• **Task material**:
-.-.-

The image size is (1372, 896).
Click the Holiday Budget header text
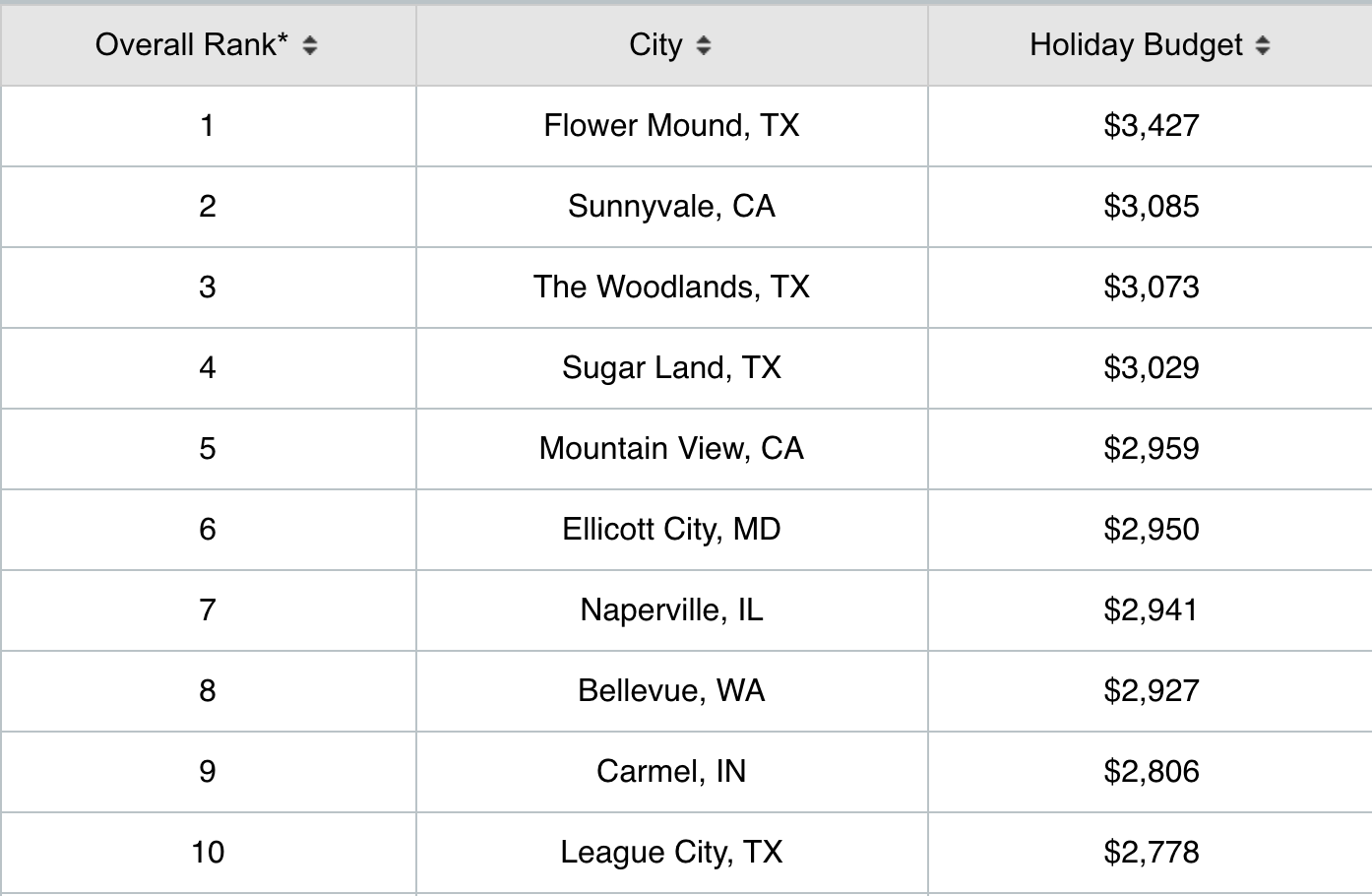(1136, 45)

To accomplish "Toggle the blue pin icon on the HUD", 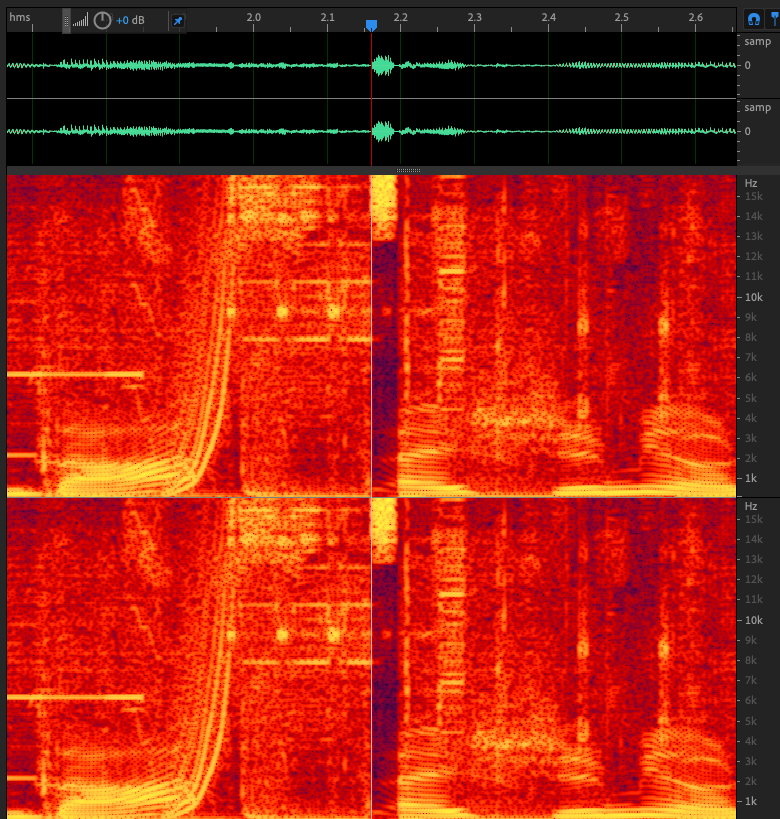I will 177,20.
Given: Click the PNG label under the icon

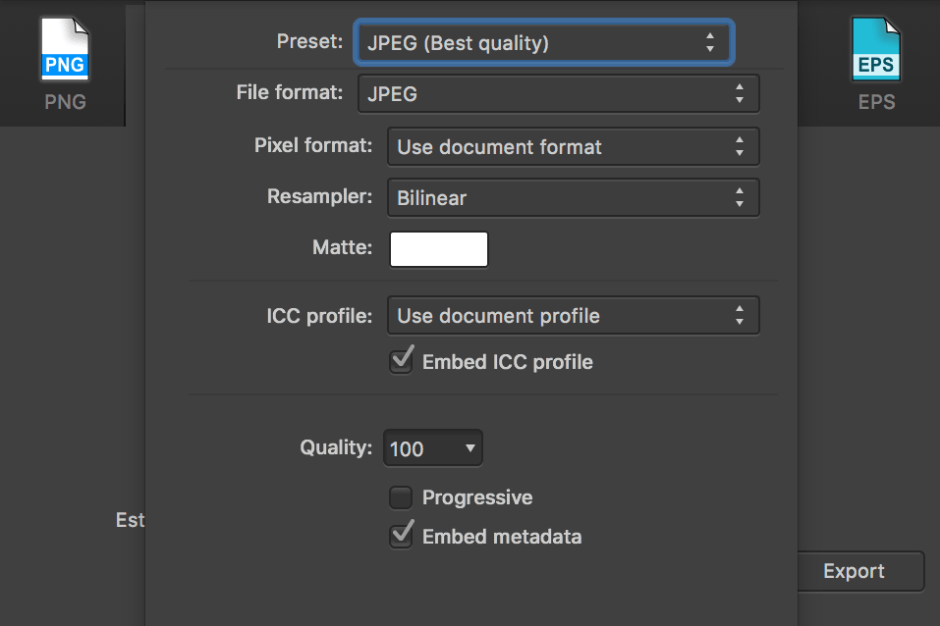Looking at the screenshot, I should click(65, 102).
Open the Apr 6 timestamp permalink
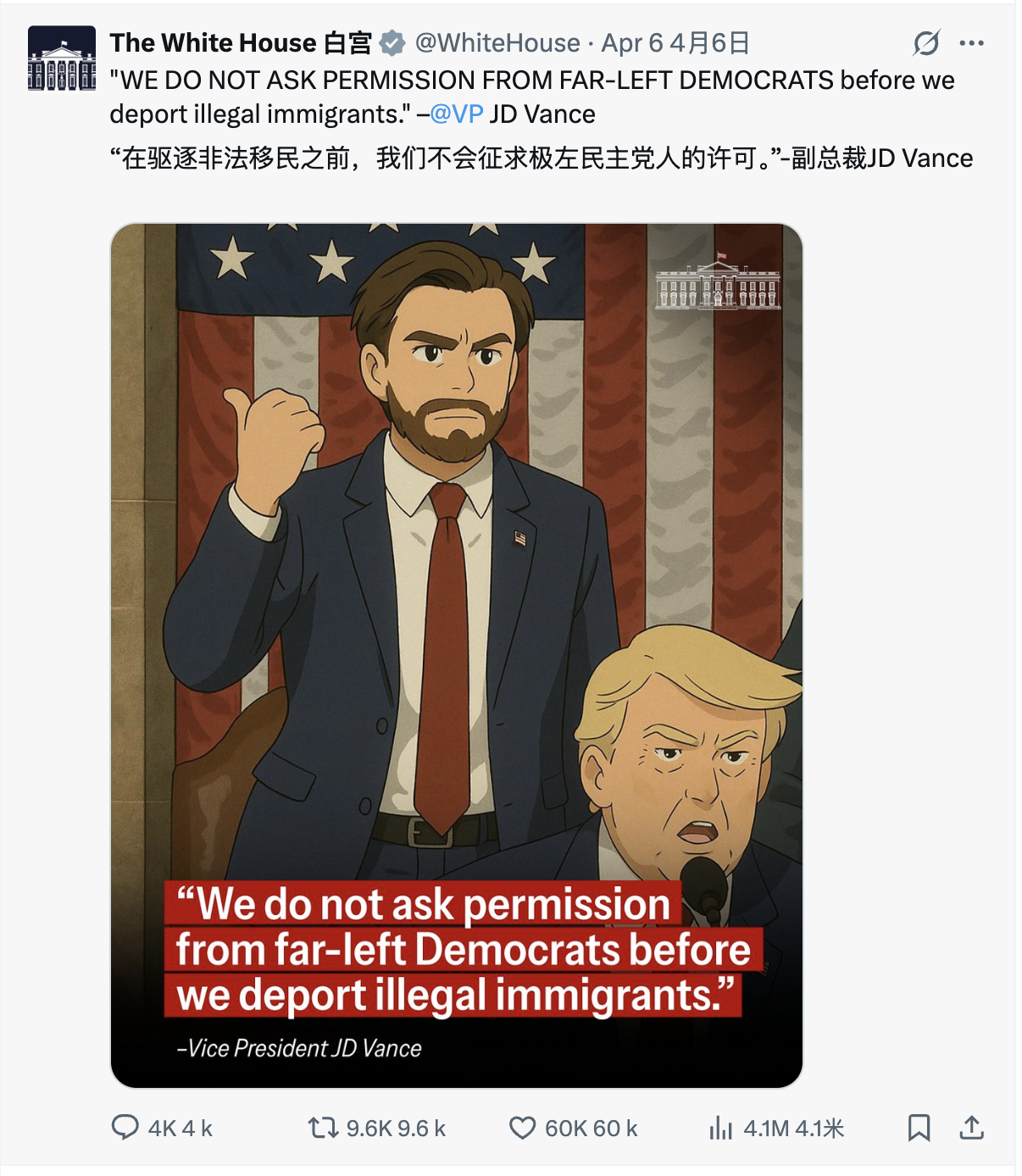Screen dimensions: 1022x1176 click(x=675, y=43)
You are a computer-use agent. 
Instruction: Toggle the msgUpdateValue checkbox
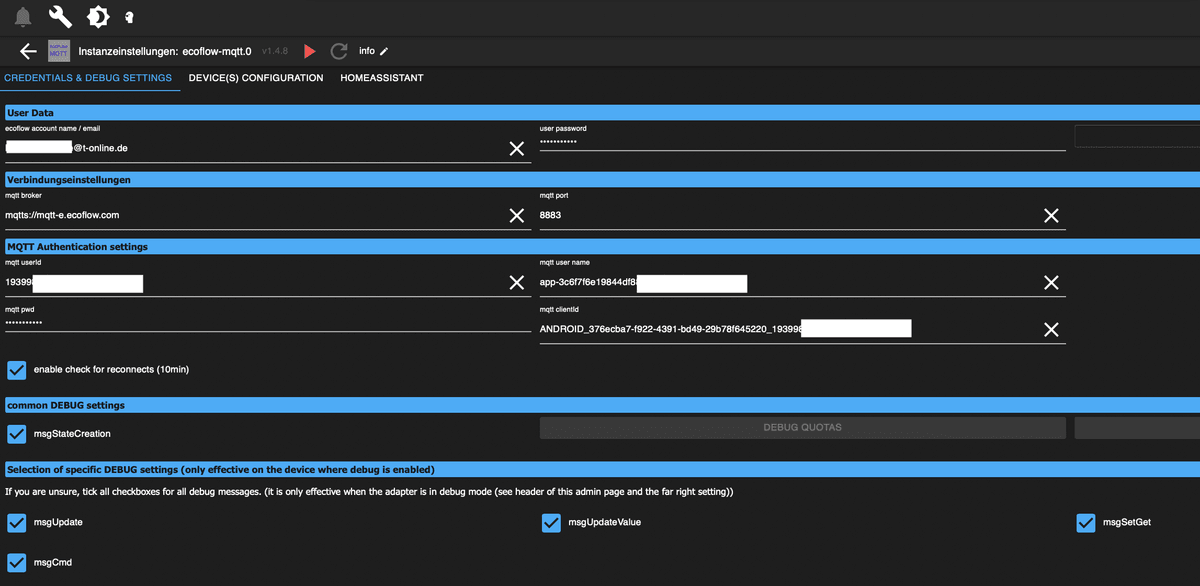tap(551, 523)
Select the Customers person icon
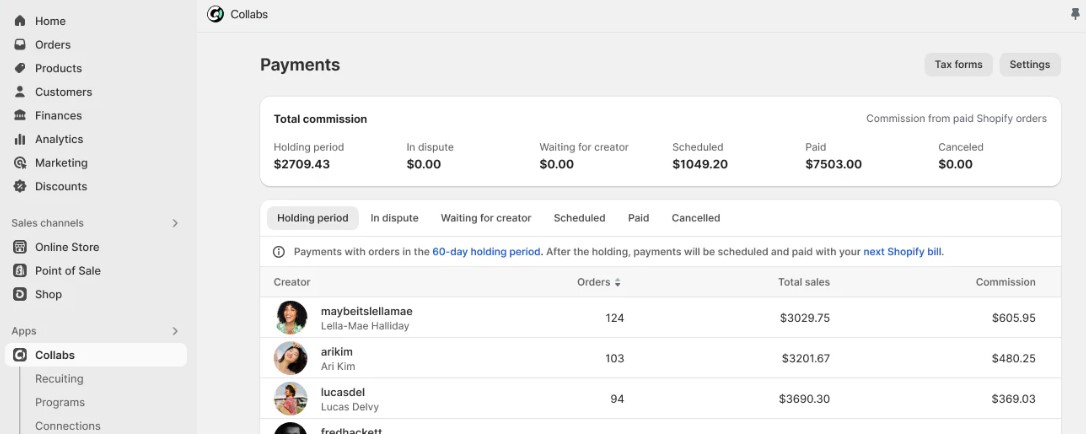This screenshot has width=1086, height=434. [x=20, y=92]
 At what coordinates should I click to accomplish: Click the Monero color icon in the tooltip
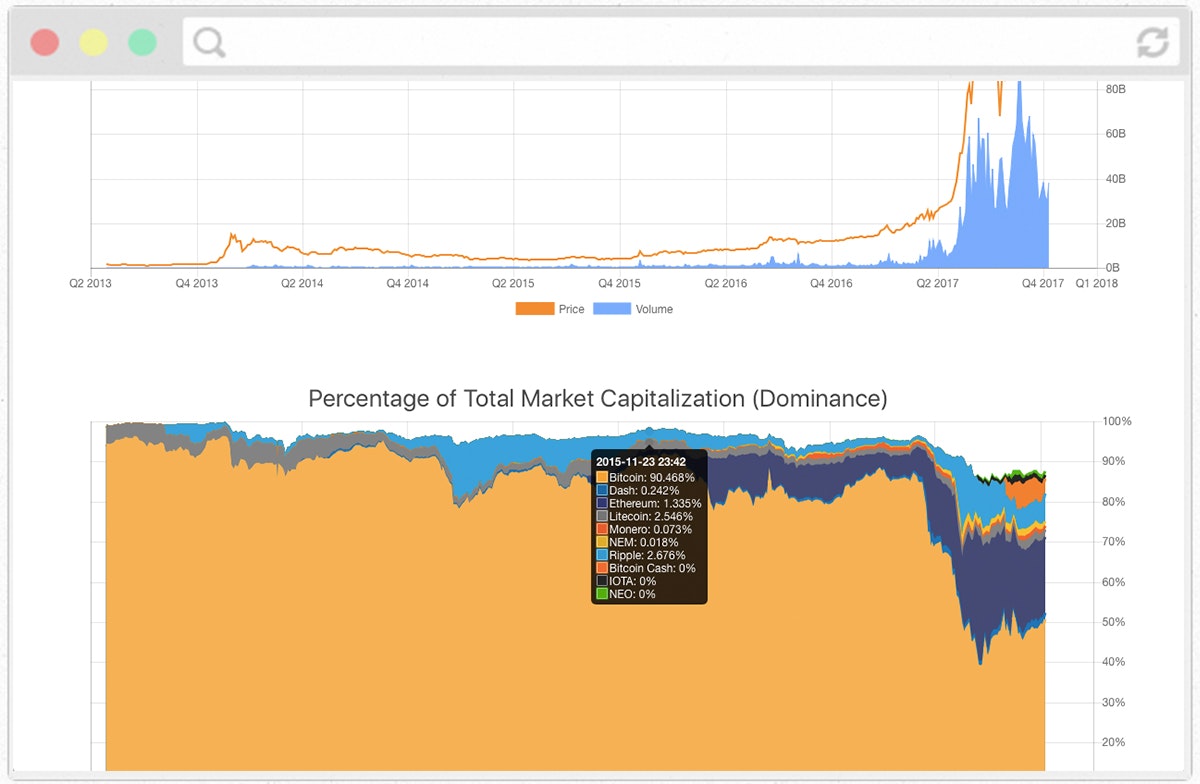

-.-.-

• **Brief**: Find the line with "Select the Customers person icon". Return it and each line after it through the end of the data, exactly, without pictures.

• **Solution to this problem**:
Select the Customers person icon
This screenshot has width=1086, height=434. [x=20, y=92]
 At what coordinates should I click to accomplish: Click the Monero color icon in the tooltip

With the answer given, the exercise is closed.